We named him Judah, which means praise. And I've been thinking a lot about his name, and thankful that I've had that reminder that we praise God for him, and we want to keep praising God through good times and bad.
The day he was born might be both the best and worse day of my life.
My water broke Tuesday at 3:30 pm. And it was meconium-stained. (This can often be a sign of distress in the baby.) Unfortunately, I wasn't really dilated and so I knew immediately there would be no laboring at home, no showers or walking the halls, and that I would almost definitely need pitocin. After your water breaks, you have about 24 hours or so before you need to get the baby out. After that, the risk of infection goes way up, both for mom and for baby.

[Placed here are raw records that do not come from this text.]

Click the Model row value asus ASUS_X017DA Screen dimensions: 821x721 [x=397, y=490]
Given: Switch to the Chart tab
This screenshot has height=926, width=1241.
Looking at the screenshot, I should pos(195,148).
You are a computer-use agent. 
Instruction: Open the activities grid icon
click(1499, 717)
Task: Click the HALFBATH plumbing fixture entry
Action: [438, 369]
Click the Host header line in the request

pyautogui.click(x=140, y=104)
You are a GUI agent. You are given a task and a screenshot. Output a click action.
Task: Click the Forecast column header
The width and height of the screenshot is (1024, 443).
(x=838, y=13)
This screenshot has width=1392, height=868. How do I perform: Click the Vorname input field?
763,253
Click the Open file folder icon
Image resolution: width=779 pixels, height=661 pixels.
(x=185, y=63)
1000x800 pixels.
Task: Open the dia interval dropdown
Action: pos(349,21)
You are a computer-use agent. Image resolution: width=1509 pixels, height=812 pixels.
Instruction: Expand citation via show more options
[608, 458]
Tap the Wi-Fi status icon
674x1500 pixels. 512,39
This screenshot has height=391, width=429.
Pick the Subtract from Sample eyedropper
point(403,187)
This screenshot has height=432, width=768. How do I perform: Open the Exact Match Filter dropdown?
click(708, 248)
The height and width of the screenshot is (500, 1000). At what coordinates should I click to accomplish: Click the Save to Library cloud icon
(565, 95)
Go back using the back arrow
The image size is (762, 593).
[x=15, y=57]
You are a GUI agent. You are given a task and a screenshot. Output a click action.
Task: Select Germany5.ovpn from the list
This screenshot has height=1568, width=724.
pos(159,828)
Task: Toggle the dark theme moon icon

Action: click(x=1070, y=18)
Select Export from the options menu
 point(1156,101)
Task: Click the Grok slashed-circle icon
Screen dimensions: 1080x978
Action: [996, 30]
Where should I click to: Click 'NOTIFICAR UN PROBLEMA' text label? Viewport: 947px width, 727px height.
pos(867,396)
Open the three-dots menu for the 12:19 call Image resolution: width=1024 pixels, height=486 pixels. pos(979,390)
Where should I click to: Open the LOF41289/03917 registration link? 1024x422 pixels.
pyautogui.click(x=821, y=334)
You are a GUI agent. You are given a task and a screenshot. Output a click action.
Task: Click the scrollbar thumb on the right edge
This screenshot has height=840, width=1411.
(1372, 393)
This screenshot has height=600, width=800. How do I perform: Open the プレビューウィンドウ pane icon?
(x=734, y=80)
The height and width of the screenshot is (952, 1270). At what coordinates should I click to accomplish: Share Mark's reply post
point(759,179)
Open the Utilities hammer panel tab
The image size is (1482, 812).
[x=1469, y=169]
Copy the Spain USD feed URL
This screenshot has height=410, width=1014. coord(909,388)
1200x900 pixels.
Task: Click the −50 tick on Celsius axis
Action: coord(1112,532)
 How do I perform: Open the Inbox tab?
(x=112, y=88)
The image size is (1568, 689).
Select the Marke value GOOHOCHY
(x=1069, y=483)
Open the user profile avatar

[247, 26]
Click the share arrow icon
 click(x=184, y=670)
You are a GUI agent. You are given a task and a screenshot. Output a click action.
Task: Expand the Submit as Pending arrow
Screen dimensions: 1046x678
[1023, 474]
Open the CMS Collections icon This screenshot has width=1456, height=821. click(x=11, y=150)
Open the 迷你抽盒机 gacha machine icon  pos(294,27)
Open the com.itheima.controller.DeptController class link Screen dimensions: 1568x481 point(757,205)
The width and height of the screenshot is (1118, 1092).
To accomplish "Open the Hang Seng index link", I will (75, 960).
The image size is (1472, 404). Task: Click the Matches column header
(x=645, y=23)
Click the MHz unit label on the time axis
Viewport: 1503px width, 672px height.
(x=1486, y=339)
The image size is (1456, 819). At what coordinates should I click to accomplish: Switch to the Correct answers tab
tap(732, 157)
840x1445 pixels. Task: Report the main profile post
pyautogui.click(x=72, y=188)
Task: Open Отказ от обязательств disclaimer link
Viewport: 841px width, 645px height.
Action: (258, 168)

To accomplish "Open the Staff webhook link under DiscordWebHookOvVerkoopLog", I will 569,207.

I had started having some contractions, but they weren't very bad. I wanted to wait to start pitocin until I knew for sure I wasn't going to change with my own contractions. We ended up starting pitocin around 8pm or so. I was doing pretty well, just breathing through them. I had to stay hooked up to the monitors since I was on the pitocin, but I could still change positions. I used the birthing ball, sat up in bed, and moved around as much as I could. Around midnight they got me on the maximum dose of pit, so now I was contracting every 2-3 mins, and they were pretty strong. I still wasn't making much progress. I could tell I wasn't really relaxing very well. Around 3 or 4 am, I decided to take some IV pain meds. I was finally able to rest a little, and felt like maybe it helped me relax more. I finally dilated to 4 cm, and so thought that maybe now I'd really start to change. I was so exhausted I thought that getting the epidural might actually speed things up at this point - I've definitely seen it allow people to relax enough that they finally get their labor going. So I got it. Except it only worked on one side. And then Judah's heart rate starting going down with every contraction. They had to turn down the pitocin. And then the contractions slowed. So then I didn't change much. Every time they'd try to turn it back up, his heart would start to dip again.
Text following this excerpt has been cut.